Auch beim Thema Prostitution zeigt sich, dass Sie Klischees und Voyeurismus aus dem Weg gehen.
Wenn ich mich ganz in dieses Milieu begeben würde, müsste ich auch mehr davon erzählen. Dadurch würde die Figur Julia Wenning stärker in den Mittelpunkt rücken, aber wir haben ja hier eine Reihe von verschiedenen Figuren, die einzelne Stränge erzählen. Im Vordergrund stehen für mich das Kind und der Vater, diese ganze Situation der Hilflosigkeit, und die Profilerin natürlich.

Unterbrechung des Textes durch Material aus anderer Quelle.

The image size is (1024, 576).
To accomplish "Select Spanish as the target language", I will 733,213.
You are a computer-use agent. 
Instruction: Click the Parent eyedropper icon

Außerdem finde ich voyeuristische Bilder, die nichts Neues erzählen und einfach nur eine Blicklust befriedigen, totlangweilig; sie bleiben flach.
Im Kommissariat herrscht Uneinigkeit, ob man die traumatisierte Franzi gleich mit einer Psychologin zusammenbringen soll. Ist Ihnen bekannt, wie so etwas in realen Fällen gehandhabt wird?
In der Realität kommt schneller eine Psychologin hinzu und ist auch mehr am Ball. Bei uns sollten jedoch die Ermittler im Fokus bleiben. Zudem kommt hier eine besondere Eigenschaft von Sascha Bukow zum Tragen, dieses Undogmatische; er agiert aus dem Herzen und aus dem Bauch heraus. Deshalb kann er auf der affektiven Ebene bei dem Kind gut andocken, er hat einen guten Draht zu Franzi. Das ist letztlich anrührender, als wenn jemand vermittelnd dazwischensteht. In der normalen Polizeiarbeit ist das sicherlich anders.
Nicht nur das Mädchen, auch die Söhne von Bukow treten im Film mehrfach auf. Wie klappte die Zusammenarbeit mit den kleinen Darstellern?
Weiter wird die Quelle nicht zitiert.